The East Providence School Committee just won the day in court — at least to the extent that the judge denied the union’s request for an injunction against the imposition of the School Committee’s remuneration change.
Decision: PDF
School Committee Press Release: PDF
Hooray!
Congratulations to the EP School Committee and the EP Taxpayers Association!
The only “irreparable harm” that been occurring is to property tax payers forced to cough up after school committees bent over to the greedy teachers unions, year after year, decade after decade.
Today was “one small step for EP, one giant leap for taxpaying-kind!”
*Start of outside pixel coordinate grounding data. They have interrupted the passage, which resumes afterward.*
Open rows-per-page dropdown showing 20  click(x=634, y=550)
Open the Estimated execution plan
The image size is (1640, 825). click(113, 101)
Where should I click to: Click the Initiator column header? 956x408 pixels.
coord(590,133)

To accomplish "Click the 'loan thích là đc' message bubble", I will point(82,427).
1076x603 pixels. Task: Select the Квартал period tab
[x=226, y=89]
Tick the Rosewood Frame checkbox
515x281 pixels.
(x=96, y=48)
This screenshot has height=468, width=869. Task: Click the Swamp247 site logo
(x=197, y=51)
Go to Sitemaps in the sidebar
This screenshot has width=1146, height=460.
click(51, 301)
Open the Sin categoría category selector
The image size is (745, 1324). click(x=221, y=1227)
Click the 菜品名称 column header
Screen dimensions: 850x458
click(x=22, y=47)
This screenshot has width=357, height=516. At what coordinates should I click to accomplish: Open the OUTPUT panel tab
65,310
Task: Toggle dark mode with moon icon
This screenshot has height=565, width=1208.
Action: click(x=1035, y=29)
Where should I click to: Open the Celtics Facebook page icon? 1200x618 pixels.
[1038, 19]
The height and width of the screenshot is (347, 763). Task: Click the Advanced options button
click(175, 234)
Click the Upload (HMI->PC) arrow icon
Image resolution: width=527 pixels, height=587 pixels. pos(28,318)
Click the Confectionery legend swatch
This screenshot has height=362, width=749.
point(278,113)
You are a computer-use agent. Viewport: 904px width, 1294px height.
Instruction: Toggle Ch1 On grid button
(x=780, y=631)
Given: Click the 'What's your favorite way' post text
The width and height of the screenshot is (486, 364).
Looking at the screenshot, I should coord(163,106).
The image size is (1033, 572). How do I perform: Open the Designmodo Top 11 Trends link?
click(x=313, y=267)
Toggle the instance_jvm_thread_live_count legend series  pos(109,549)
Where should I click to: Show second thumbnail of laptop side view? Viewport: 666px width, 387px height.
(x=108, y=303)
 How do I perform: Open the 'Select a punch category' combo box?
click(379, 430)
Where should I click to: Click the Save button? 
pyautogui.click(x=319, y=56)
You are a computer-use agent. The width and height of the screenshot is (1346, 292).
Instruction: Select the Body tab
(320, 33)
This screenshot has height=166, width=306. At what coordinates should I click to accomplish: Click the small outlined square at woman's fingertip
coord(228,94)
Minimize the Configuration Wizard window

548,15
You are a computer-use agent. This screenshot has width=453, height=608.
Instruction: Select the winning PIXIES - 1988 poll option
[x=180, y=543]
Needless to say, I am very pleased.
The legal standard for these types of requests is “irreparable harm,” so in that sense, this really should not have surprised anyone. However, this is Rhode Island, hence the unnecessary and prolonged drama.
Hopefully, this will nudge the union to come back to the table and offer real concessions, not make another bait and switch proposal. The school committee is absolutely serious about needing $3 million in concessions. Frankly, it needs more, but thought $3 million was proportional to the need.
Assuming the governor’s supplemental budget request goes through as is, the city is going to be over $10 million in debt by the end of this fiscal year, if nothing changes. Payroll and benefits constitute the overwhelming majority of city and school expenses. Something has to give, otherwise, the next steps are going to be truly draconian.
PS Although the Projo story today about EP missed mentioning it, and focused mostly on the teachers which spoke, the East Bay newspapers story did not. The city council on Tuesday mentioned that they are going to be meeting with a bankruptcy attorney shortly regarding options available under Chapter 11. I want to make it clear that they have NOT said they are going to file for bankruptcy, because it truly is the last resort, but they need to know all the options available to them, and the potential ramifications of such an unprecedented action, should the need ultimately arise.
Chapter 9 NOT Chapter 11.
It seems the court managed to release a draft of the opinion rather than the final version. See page 7 on which someone commented in the margin, “Maybe ‘likelihood of success on the merits’ should be discussed.” The Judge ultimately rejected the suggestion, stating, “It would be an abuse of the Court’s discretion to undertake that inquiry [regarding the merits of the charge] when original jurisdiction regarding that issue resides with the SLRB and no irreparable harm would result to the Union membership during the pendency of the matter before the SLRB.”
Mike is absolutely correct that municipal bankruptcy comes under Chapter 9 of the IRS code. The discussion of Chapter 11 at the meeting had to do somewhat with which section such a filing would be done under, would it ever to occur, because the City of East Providence is “incorporated,” meaning a corporation, and usually corporate bankruptcies are done under chapter 11. However, Chapter 9 does specifically cover municipalities.
I’m sure whoever they plan on consulting will point that out to them in more detail. I’m really hoping it doesn’t get to that point.
So it’ll be 9/11 in EP?
Collective bargaining is the bedrock of the American labor movement and the situation in East Providence is not a dispute over compensation or co-pay. East Providence teachers never asked for a raise and are more than willing to pay a percentage of their health care premiums. Imposition of a contract without “good faith” bargaining is the question at hand. East Providence teachers are willing to make concessions but the school committe is unwilling to bargain. Unions have not crippled the American economy. They make up only 18% of the American workforce. Corporate greed, de-regulation, supply side nonsense, and a 1 trillion dollar war in Iraq have contributed to the worst economy in 80 years. Reagan revolution my ass. You conservative nut bags are the problem not the solution.
The fiscal problems within the School Committee and City Council’s lack of ability to manage money. They have talked for over a year about consilidating services, and have not acted. HR Director Barham and City Manager Brown testified that the School Committee knowingly has run deficits since 2000, which was $219,131 until 2008, estimated $4.5 million. The deficit is the result of ten years of ignornace. Teachers are the current scapegoat, not the problem. The test scores are rising. Try the truth for a change.